He looks genuinely panicked. “Look, you missed a few things this summer,” he says. “I'm more than just soccer and surprisingly insightful advice for my age. I'm in a
relationship
now.”

I will not look at April. If I look at April, I will see the look she's dying to give me, and Rob will never be able to erase the sound of his mother and stepsister laughing at his declaration of sudden maturity.
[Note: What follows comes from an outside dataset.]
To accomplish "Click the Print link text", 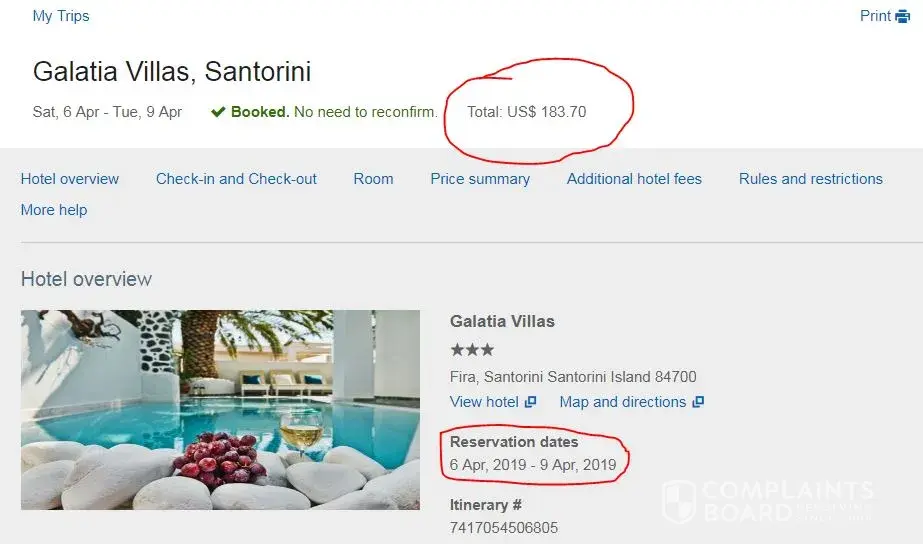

So I take a cookie from the tray, and despite its steaming,
charred edges that smell even sweeter this close to my face—and despite the stamp of heat it presses onto my tongue—I nod my head and give him an air high five.

“Gwen had better appreciate you,” April says, and finally I feel brave enough to glance up at her. She's looking right at me, something I didn't expect given this should be a moment between her own son and her. But Rob is too busy sliding burnt hockey pucks from the cookie sheet to see the look April offers me. A smile that seems to thank me, though I can't imagine what she would have to thank me for. Still, I feel grateful, and I find myself hoping my face somehow reflects that.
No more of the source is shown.